Featured: See The Weird And Wonderful Mix At The 2018 Amelia Island Concours d'Elegance

See The Weird And Wonderful Mix At The 2018 Amelia Island Concours d’Elegance

By Nate Stevens
March 15, 2018

For the second year in a row, the traditionally second-Sunday-in-March presentation of the Amelia Island Concours d’Elegance was shoved into the Saturday slot under the threat of meteorological interference. In doing so, the logistical hurdles of modifying the range of events on the Island were immense. Auctions were bumped up, scheduled reveals and discussion panels were revised to accommodate the three-day event that would now be packed into a mere 48 hours. Despite the new time constraints and impositions, one could have assumed Saturday was the originally intended day all along, what with how well all of the pieces came together.

Being part of a privileged group of media affords priceless insight into the preparation and orchestration of one of the premiere automotive exhibitions in the world today. As such, I had the opportunity to get onto the show field before it would be flooded with the day’s attendees. Forfeiting a couple extra hours of sweet slumber is a worthwhile trade-off for (mostly) unobstructed access to these physical manifestations of many a thumbtacked poster. In the dew-dampened morning light, the first covers were being carefully pealed back to reveal the prizes beneath. Other entrants with period-correct pit crew outfits were busily wiping condensation off all manner of glass, metal, and paintwork.

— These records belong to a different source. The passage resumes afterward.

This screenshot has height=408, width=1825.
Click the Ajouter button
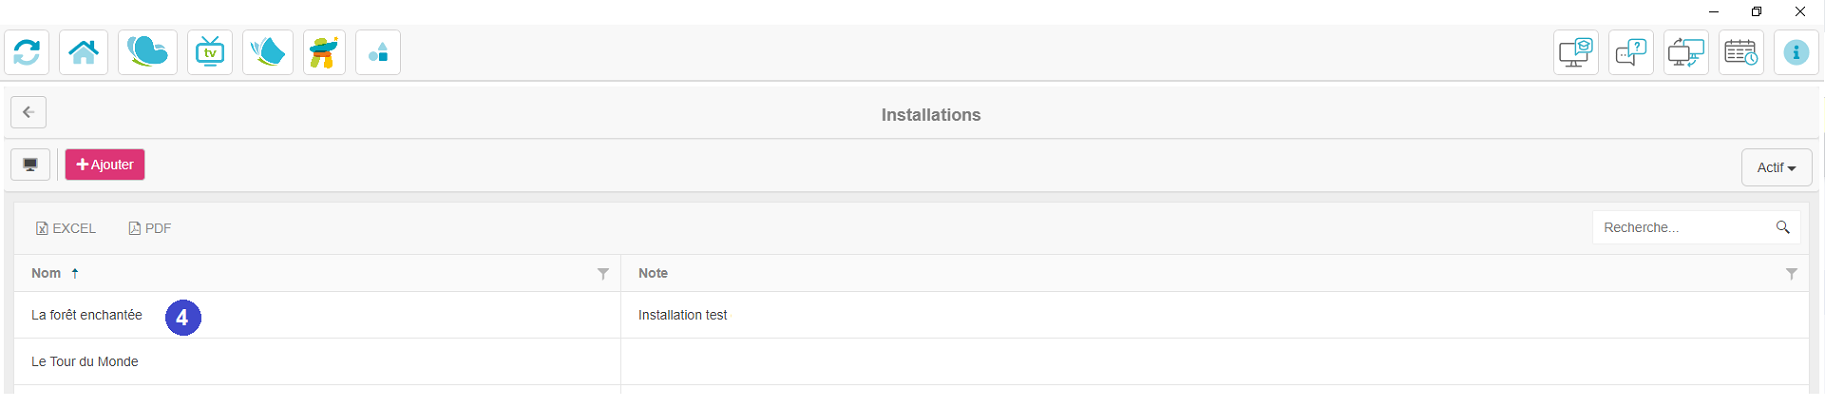pos(105,164)
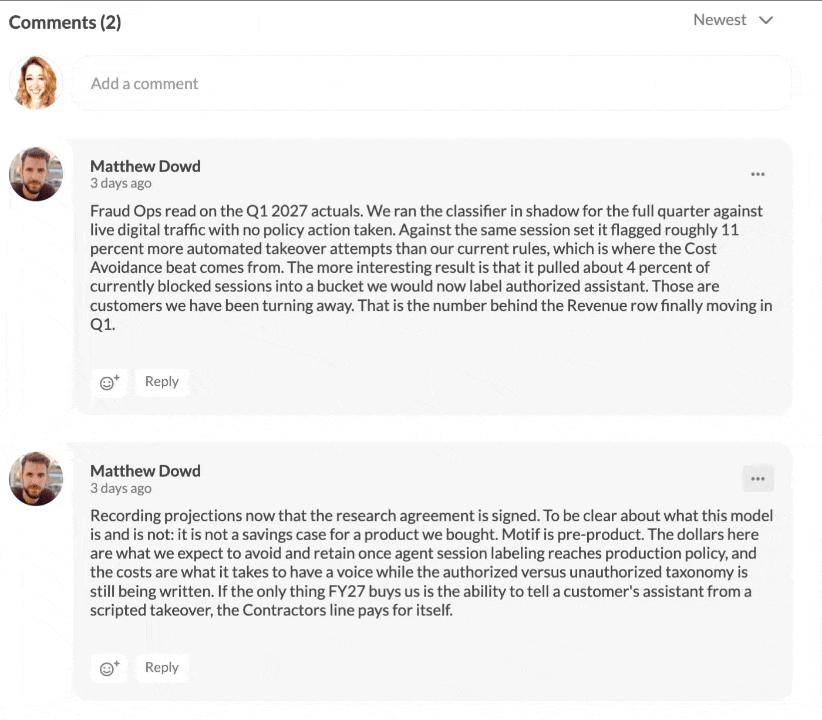Select the Fraud Ops comment body text
Screen dimensions: 822x720
pyautogui.click(x=431, y=267)
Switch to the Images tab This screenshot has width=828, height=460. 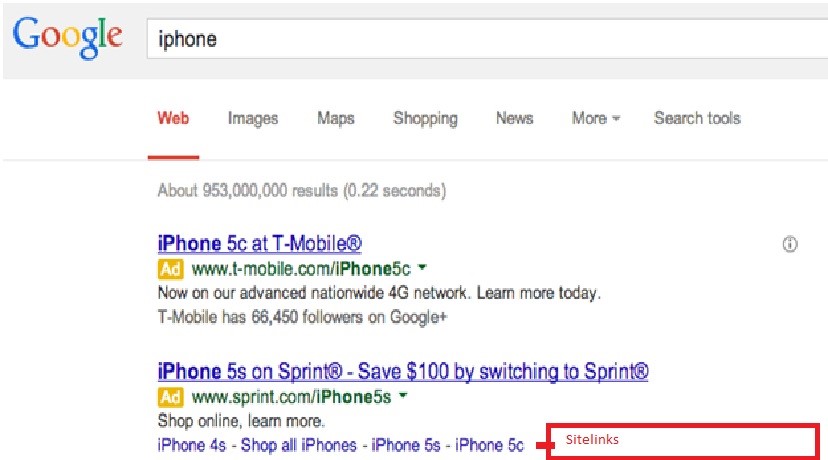click(x=253, y=118)
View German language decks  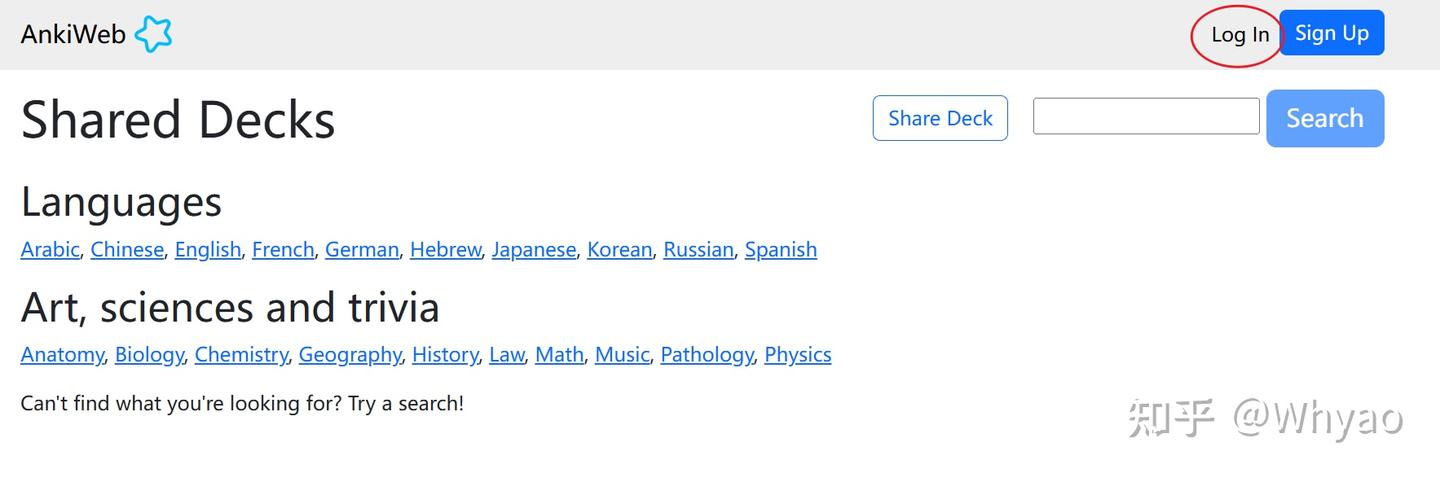click(362, 249)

The sun revealed iconic autos and familiar faces alike, and one of my first stops served as the highlight of my weekend; the Martini class judging area where Petrolicious alum John J. Campion was making last minute tweaks to his fleet of six Martini-liveried Lancias. A request for a quick photo is immediately granted, and I ask which of his lot he’d like to pose with. I barely get the words out before, “The van!” leaps out of him. The Martini Racing rally support vehicle complete with spare 037 front fascia perched atop the roof serves as the perfect backdrop, and highlights the variety on the wider lawn.

Mr. Campion’s exquisite collection came in a close second to the magnificent N.A.R.T. Ferrari (and one Corvette!) display. Despite the Rosso Corsa wave that makes up the majority of the display, my eye is immediately drawn to a comparatively diminutive and boxy white Ferrari sat in the middle. Another example of the scope of this concours.

Honoree Emerson Fittipaldi’s race cars took center stage this year, and the offerings from his history in motorsport spanned multiple driving disciplines, eras, and of course more than one cigarette livery.

Despite the weather then, the 23rd edition of The Amelia Island Concours d’Elegance did not disappoint. With the added challenge of logistics on a shortened timeframe, all of the moving parts of the presentation meshed beautifully. Special hats-off to Chris Brewer for his diligent work in keeping it all on track for the second year in a row with a shortened itinerary. I can only believe that next year’s iteration will only continue to grow along with the success of this world-class event.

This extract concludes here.